Po ogromie pracy, związanej ze skupionym odsłuchem pełnego wymiaru Genesis, czas na dokonanie bliźniaczej
czynności, związanej z najnowszą solową płytą Evansa, zatytułowaną Lifeblood
(More Is More Records, 2016; usb drive: pliki waves). Nagrania koncertowe
z lat 2015 i 2016 dostępne są m.in. na karcie pamięci (wiem, że muzyk
sprzedawał ją osobiście na koncertach w USA; nie wiem, czy jest dostępna w
naszej części świata), a trwają łącznie 110 minut. Do naszych uszu
trafia trzynaście fragmentów z dwóch incydentów koncertowych. Dwa z nich są
rozbudowanymi improwizacjami – pierwsza, tytułowa, trwa 27 minut i jest zapisem
tegorocznego, kwietniowego koncertu w Cleveland, zaś finałowa - Prophets (w trzech częściach, ale
stanowiących jeden, nieprzerwany ciąg dźwięków, trwająca prawie 40 minut) - to zapis zeszłorocznego koncertu w Roulette.
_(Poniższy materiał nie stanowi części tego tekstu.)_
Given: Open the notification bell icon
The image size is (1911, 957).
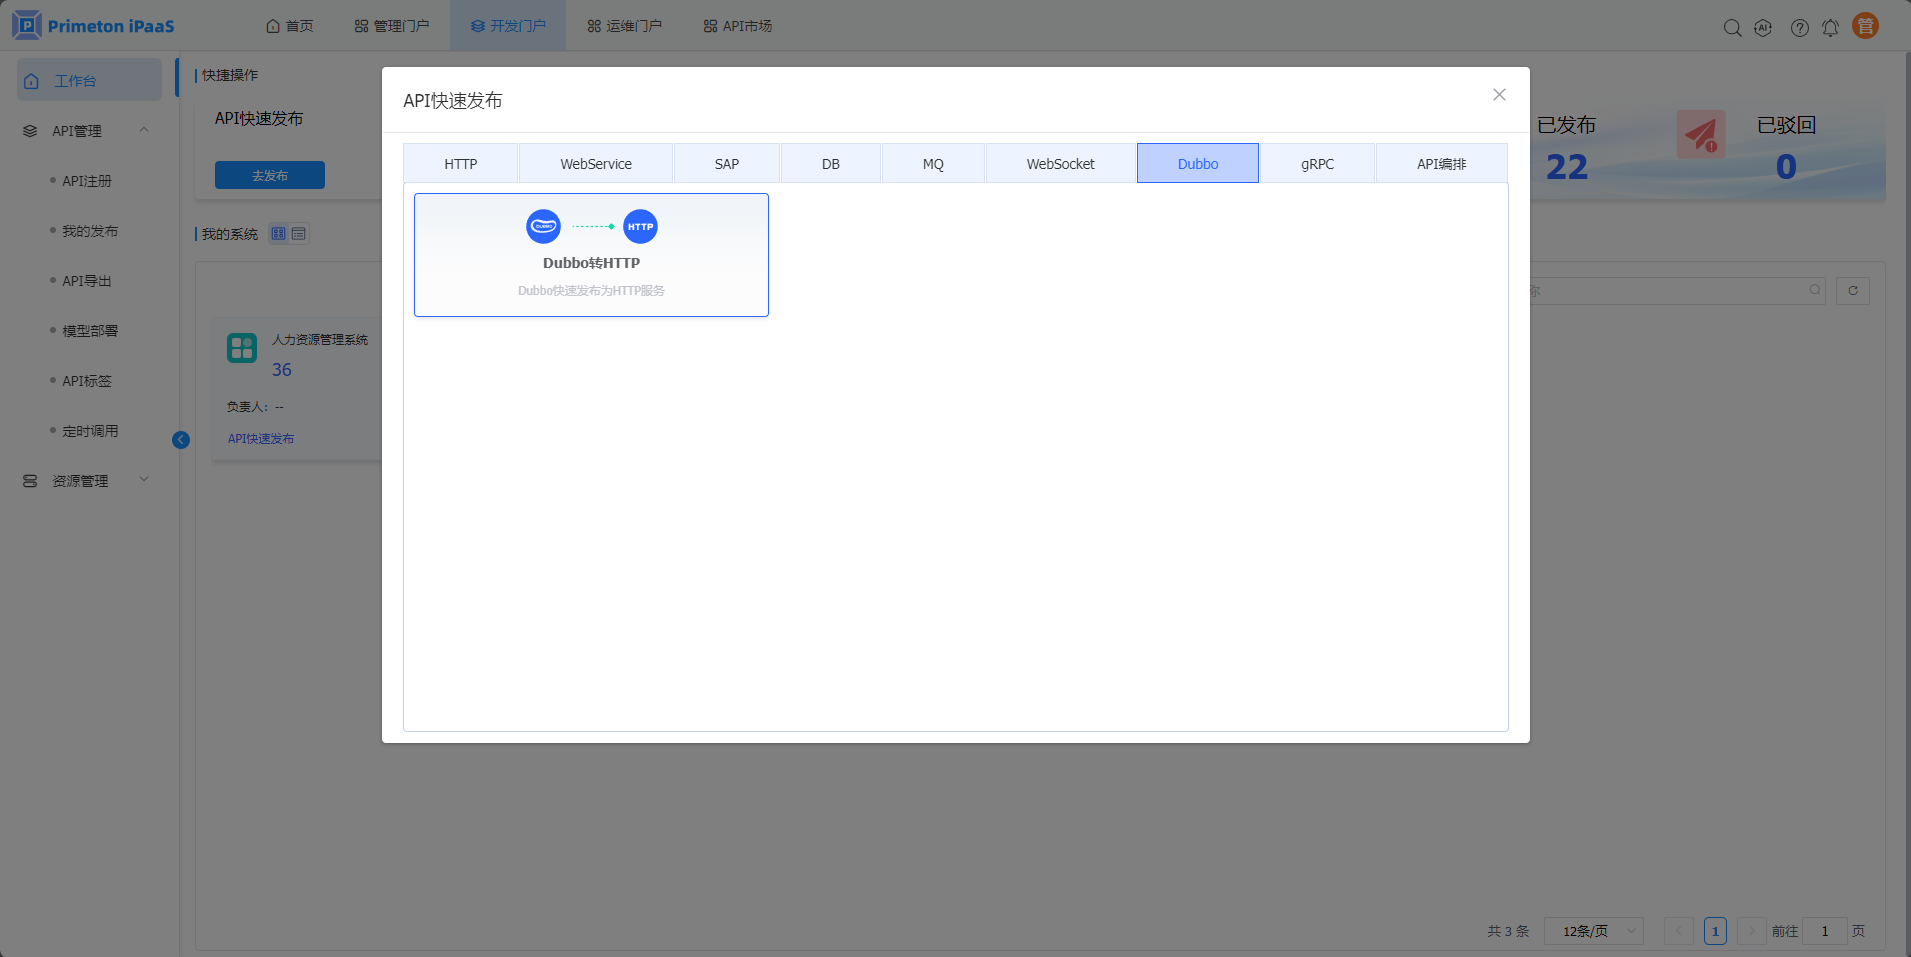Looking at the screenshot, I should [x=1830, y=28].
Pozostałe fragmenty opatrzone tytułami, są nieco krótszymi interwałami
czasowymi, a pochodzą z obu tych okoliczności koncertowych
Wszelkie epitety, jakimi obdarzona została osoba amerykańskiego trębacza w recenzji poprzedniej płyty, zachowują na Lifeblood rację bytu. Jest nasz ulubiony barokowy przepych, jest popisowa, bardzo
zaawansowana technicznie gra na skromnym instrumencie dętym, blaszanym. Wykaz
rozszerzonych technik artykulacyjnych, stosowanych przez Evansa, wypełniłby po
brzegi serwery tego bloga. Nie brakuje konwulsyjnej energii, iskrzących się
emocji, a także ciężkiej, tytanicznej pracy na scenie. Evans gra akustycznie,
ale dźwięk jego instrumentu bywa delikatnie wzmacniany, dodatkowo dociera do
nas na pogłosie, który interesująco podkreśla ekspresyjność muzycznego przekazu.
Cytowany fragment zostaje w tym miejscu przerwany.